■ PASAJE ■

<<<<

Es previsible que en unas pocas semanas Antonio Anglés Martins, el fugitivo más buscado de la historia criminal española, haya muerto. Al menos administrativamente, tal y como solicitaron hace unos días su madre, Neusa, y tres de sus hermanos en el juzgado de Catarroja. Lo contaba en el diario Las Provincias mi compañero Javier Martínez, un aristócrata de la crónica de sucesos que lleva escribiendo sobre crímenes desde antes de que Anglés se convirtiese en fugitivo.

Han pasado treinta años desde que Miriam, Toñi y Desiré fueron asesinadas por Anglés, Miguel Ricart y quizás alguien más, tal y como sugería la sentencia, y el caso sigue siendo una herida abierta en la justicia española, que no ha dejado de perseguir al Asuquiqui en estas tres décadas. Ahora se va a dar la paradoja de que la Policía y la Guardia Civil van a seguir teniendo como su pieza de caza más codiciada a alguien que estará muerto a efectos de Código Civil.

La ley permite dar por fallecidas a personas que llevan mucho tiempo ausentes, sea por la razón que sea. Es un trámite que se suele cumplimentar para facilitar el reparto de bienes o de una herencia, pero en este caso el burocrático ejercicio está lleno de simbolismo.

Los jueces que han pasado por el juzgado de instrucción encargado de dar con Anglés han cumplido de forma estricta una instrucción tácita: no permitir que el crimen prescriba. Los magistrados, con la colaboración de la Policía, sacan periódicamente de la chistera procesal alguna gestión para detener la prescripción y evitar que si Anglés sigue vivo pueda eludir la acción de la justicia. Mientras tanto, unos cuantos policías persiguen cualquier pista del asesino en cualquier rincón del planeta.

Solo cuando el fugitivo sea detenido o se demuestre que está muerto la herida dejará de sangrar. En estos treinta años la biología ha hecho que desaparezcan hasta aquellos abanderados de la conspiración, empeñados en culpar del triple crimen a fuerzas oscuras que nunca llegaron a explicar de dónde procedían. Algunos de los que sacaron rédito en forma de audiencias televisivas y contratos millonarios purgaron sus culpas tirando de chequera y lo que aún permanece es el inmenso dolor de los familiares de Miriam, Toñi y Desiré, las víctimas de un asesinato que metió a España de golpe en la modernidad del crimen y para el que nadie –tampoco los periodistas– estábamos preparados.

>>>>

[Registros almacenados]
<<<<

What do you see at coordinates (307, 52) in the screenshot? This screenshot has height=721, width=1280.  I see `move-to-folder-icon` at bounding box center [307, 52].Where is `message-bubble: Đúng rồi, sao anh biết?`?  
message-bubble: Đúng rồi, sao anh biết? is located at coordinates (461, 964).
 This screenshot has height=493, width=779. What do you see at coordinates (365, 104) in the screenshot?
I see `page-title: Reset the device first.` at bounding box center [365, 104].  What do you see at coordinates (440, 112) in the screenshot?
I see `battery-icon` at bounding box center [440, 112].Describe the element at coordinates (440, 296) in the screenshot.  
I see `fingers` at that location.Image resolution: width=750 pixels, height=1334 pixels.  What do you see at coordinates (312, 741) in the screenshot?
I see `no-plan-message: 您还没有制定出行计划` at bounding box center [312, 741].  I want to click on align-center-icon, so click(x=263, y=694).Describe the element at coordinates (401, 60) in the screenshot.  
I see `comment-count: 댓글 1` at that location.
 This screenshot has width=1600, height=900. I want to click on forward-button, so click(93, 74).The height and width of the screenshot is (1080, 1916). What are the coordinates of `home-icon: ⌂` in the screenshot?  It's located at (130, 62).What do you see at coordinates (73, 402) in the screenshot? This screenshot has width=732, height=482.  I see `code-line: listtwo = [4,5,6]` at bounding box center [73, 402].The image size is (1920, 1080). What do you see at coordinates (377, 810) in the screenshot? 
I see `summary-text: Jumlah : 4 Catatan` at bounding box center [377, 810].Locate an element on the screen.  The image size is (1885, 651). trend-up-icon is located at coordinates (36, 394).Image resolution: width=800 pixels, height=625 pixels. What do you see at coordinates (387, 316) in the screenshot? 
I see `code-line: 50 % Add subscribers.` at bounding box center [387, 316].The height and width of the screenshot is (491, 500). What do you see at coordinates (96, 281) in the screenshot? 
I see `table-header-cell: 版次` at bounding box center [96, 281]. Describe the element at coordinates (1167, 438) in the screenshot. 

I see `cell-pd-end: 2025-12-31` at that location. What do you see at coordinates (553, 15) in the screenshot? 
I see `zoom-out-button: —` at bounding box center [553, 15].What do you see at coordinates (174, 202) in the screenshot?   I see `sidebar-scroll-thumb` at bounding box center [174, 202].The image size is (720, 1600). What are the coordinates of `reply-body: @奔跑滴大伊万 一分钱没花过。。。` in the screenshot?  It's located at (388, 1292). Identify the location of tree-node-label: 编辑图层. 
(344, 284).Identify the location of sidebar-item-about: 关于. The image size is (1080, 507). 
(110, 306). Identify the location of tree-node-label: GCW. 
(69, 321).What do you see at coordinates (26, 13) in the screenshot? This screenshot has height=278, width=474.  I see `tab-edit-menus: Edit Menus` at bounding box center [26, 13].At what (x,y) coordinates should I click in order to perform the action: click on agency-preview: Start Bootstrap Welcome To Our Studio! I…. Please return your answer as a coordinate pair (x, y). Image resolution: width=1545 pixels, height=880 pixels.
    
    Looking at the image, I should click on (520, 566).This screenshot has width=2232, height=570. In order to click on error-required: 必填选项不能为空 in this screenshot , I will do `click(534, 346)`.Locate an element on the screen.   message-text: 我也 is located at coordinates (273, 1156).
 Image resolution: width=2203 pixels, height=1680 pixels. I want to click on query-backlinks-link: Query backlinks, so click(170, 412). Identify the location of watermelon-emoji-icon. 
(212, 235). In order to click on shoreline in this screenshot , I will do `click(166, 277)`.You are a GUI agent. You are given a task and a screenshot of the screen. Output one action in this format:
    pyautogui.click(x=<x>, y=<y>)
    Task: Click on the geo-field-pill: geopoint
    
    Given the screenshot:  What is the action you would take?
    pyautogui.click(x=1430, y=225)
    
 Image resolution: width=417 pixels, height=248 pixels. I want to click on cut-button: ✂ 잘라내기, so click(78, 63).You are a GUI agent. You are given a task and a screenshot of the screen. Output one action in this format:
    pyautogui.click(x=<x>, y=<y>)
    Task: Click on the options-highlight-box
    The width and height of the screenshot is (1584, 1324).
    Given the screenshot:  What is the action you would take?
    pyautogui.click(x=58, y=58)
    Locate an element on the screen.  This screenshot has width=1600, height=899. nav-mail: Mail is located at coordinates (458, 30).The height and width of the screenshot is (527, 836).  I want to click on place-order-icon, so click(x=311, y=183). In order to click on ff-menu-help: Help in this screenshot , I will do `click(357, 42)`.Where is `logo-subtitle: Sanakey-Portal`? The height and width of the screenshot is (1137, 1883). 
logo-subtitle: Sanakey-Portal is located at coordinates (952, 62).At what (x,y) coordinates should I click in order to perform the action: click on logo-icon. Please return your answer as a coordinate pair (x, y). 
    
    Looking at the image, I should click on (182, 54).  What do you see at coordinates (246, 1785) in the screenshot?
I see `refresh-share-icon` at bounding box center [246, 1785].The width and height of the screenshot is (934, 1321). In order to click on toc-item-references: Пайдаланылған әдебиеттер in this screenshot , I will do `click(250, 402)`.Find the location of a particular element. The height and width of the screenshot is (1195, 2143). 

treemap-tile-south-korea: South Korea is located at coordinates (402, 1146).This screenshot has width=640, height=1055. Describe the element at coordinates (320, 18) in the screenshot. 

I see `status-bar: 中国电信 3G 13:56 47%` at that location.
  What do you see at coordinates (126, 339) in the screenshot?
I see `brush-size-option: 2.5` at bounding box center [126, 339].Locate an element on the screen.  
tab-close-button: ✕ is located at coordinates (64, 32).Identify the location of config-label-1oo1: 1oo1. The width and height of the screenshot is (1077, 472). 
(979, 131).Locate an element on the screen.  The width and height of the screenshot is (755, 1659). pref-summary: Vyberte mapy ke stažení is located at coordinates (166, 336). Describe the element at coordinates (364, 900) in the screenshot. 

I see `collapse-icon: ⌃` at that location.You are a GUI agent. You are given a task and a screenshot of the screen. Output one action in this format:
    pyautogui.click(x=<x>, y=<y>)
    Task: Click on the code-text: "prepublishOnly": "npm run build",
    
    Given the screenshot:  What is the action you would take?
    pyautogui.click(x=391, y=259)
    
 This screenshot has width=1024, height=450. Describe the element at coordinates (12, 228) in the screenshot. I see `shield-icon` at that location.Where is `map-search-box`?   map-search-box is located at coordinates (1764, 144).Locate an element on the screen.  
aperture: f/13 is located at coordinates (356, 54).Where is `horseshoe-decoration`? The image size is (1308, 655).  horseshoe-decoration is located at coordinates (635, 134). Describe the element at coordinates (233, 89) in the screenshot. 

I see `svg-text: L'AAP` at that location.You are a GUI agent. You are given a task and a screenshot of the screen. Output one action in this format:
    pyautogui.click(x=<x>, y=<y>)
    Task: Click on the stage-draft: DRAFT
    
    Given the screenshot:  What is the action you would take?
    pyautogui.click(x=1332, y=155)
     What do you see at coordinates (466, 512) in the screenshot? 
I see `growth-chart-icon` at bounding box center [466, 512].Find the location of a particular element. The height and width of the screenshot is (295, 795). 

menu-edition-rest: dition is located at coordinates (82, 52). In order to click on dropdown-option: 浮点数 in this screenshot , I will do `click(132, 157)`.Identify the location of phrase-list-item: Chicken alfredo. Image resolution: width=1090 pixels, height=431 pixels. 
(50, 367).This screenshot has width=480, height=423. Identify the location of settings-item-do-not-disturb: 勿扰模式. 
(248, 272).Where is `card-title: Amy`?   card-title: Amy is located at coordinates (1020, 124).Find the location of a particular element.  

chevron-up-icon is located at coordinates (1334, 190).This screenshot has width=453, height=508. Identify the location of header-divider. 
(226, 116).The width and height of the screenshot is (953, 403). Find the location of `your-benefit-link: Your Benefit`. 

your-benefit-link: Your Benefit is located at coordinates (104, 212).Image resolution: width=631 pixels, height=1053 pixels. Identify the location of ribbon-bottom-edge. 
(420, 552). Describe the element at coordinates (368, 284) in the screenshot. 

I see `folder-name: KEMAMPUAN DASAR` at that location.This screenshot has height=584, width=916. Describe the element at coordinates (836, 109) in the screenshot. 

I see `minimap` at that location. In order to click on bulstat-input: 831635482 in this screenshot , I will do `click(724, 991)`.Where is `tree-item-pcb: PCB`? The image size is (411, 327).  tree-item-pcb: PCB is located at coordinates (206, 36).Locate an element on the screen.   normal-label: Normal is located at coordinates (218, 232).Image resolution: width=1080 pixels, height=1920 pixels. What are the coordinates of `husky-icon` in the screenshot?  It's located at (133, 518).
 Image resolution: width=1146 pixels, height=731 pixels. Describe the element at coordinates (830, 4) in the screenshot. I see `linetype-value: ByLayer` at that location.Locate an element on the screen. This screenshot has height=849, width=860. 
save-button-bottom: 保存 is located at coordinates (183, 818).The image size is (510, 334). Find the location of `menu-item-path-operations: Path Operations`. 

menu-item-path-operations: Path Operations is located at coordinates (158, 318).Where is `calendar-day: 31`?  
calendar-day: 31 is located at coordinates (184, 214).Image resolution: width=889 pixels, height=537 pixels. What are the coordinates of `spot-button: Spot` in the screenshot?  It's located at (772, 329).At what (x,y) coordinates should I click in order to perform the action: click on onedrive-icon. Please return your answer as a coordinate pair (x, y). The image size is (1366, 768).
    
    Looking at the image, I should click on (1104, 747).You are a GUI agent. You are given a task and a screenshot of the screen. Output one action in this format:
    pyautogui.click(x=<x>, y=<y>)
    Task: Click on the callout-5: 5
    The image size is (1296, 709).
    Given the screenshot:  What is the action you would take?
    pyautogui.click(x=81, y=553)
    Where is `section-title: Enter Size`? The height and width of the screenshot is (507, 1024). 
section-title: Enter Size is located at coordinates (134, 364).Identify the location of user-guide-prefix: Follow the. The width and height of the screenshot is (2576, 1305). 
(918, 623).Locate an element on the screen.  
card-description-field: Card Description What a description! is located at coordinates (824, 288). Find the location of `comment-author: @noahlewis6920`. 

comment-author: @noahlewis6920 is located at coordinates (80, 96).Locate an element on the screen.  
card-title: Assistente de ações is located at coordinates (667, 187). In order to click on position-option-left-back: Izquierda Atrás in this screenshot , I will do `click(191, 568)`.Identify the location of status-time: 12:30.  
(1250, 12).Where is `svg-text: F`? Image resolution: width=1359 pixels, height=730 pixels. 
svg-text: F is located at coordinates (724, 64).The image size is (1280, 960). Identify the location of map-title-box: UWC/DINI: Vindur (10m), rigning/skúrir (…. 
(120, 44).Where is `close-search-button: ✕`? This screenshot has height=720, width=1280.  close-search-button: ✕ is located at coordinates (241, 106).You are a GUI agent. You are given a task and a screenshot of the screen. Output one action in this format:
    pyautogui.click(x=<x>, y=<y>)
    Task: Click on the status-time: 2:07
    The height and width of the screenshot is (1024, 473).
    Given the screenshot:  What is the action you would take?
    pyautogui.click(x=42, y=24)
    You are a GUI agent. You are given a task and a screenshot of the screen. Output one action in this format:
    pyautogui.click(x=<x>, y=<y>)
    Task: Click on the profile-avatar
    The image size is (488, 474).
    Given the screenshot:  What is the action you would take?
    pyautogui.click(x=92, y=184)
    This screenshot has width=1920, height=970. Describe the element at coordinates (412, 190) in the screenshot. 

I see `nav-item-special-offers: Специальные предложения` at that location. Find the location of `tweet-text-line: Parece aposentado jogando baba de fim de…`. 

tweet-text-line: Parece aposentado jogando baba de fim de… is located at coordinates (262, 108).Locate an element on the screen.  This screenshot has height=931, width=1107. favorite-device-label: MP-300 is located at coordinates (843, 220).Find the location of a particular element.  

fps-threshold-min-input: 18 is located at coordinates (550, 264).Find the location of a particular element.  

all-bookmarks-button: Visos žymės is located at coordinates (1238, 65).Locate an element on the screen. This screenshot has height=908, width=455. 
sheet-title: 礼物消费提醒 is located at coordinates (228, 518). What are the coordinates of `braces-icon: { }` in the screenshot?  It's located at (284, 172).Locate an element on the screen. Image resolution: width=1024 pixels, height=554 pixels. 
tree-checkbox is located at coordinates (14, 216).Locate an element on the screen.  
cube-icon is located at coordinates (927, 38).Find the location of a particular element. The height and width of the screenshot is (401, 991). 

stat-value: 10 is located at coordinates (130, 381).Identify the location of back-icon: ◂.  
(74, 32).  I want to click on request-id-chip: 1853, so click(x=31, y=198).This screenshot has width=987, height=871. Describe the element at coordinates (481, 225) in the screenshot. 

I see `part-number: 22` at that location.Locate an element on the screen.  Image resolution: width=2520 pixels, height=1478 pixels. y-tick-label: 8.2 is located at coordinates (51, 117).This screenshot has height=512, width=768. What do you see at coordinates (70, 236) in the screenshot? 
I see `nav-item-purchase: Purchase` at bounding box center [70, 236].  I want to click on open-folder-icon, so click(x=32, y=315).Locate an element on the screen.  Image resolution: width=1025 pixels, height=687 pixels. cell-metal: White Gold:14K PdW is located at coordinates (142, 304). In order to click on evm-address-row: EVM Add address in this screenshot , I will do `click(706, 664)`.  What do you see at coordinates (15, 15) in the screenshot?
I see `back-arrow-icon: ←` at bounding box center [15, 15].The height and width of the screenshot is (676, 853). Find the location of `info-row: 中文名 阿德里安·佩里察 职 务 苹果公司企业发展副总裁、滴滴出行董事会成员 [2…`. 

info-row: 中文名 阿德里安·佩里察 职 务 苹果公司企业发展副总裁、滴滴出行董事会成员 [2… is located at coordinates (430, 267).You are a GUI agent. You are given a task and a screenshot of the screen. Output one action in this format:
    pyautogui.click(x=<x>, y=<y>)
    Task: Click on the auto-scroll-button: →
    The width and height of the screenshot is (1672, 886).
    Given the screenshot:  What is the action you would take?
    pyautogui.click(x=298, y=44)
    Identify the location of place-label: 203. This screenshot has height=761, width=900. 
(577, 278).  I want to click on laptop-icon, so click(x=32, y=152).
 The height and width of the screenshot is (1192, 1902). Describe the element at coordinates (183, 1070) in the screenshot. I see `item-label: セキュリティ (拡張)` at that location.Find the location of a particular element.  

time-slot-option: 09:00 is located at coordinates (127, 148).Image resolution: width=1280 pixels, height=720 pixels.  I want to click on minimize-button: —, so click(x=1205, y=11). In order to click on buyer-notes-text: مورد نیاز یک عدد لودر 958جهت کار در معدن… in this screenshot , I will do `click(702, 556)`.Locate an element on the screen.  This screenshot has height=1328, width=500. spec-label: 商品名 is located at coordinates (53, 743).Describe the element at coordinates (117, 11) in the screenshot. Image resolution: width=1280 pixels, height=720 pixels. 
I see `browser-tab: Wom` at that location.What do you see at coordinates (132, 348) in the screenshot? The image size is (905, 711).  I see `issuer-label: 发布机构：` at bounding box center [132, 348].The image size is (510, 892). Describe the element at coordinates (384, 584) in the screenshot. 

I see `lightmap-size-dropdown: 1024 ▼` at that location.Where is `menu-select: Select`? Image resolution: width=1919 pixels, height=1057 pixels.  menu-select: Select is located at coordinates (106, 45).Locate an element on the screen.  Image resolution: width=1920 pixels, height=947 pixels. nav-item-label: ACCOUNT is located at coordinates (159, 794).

>>>>

■ TAREA 1 ■
Según el pasaje sobre el caso Anglés, ¿quiénes pidieron en el juzgado de Catarroja que se declare muerto a Antonio Anglés?
■ TAREA 2 ■
Traduce al inglés esta oración del pasaje sobre el caso Anglés: "La ley permite dar por fallecidas a personas que llevan mucho tiempo ausentes, sea por la razón que sea."

■ RESULTADO DEL EJERCICIO 1 ■
Su madre, Neusa, y tres de sus hermanos.

■ RESULTADO DEL EJERCICIO 2 ■
The law allows people who have been absent for a long time to be declared dead, whatever the reason.